To już koniec estakady w Chorzowie?
Decyzja o całkowitej rozbiórce estakady w ciągu DK 79 już zapadła. Władze Chorzowa są zdeterminowane, by usunąć obiekt, który na początku czerwca został wyłączony z ruchu. Nagłe zamknięcie drogi było spowodowane ekspertyzą wskazującą na fatalny stan techniczny i ryzyko zawalenia. Sparaliżowało to na pewien czas ruch w mieście i zmusiło do wyprowadzenia handlu spod konstrukcji.

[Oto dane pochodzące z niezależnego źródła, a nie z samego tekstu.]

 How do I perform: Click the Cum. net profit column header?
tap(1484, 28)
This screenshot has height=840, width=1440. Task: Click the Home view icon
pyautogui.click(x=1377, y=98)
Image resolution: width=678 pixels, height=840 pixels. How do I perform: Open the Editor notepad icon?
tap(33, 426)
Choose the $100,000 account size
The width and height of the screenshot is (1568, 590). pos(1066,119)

Wyburzenie estakady ma rozpocząć się na początku przyszłego roku. Szacunkowo rozbiórka obiektu może potrwać około roku, jednak doliczyć trzeba okres prac projektowych. Cały proces ma trwać około 18 miesięcy. Koszt operacji jest ogromny. Minimalne szacunki mówią o 30 milionach złotych, jednak prezydent miasta podaje znacznie szerszy zakres finansowy, sięgający do nawet 170 milionów złotych.
Wojewódzki Inspektorat Nadzoru Budowlanego w Katowicach nakazał miastu natychmiastowe wzmocnienie obiektu poprzez podparcie jego przęseł stalowymi konstrukcjami. Urzędnicy miejscy uważają jednak takie rozwiązanie za nieefektywne i pozbawione sensu.
- Te działania nie gwarantują nam przywrócenia ruchu na estakadzie. Co więcej, nie gwarantują w stu procentach zabezpieczenia tego obiektu względem użytkowników, czy to przechodzących pod nim, czy otoczenia. Stąd też ich realizacja nie jest efektywna w żaden sposób - powiedziała Anna Piontek, p.o. Dyrektora Wydziału Inwestycji i Rozwoju w chorzowskim magistracie.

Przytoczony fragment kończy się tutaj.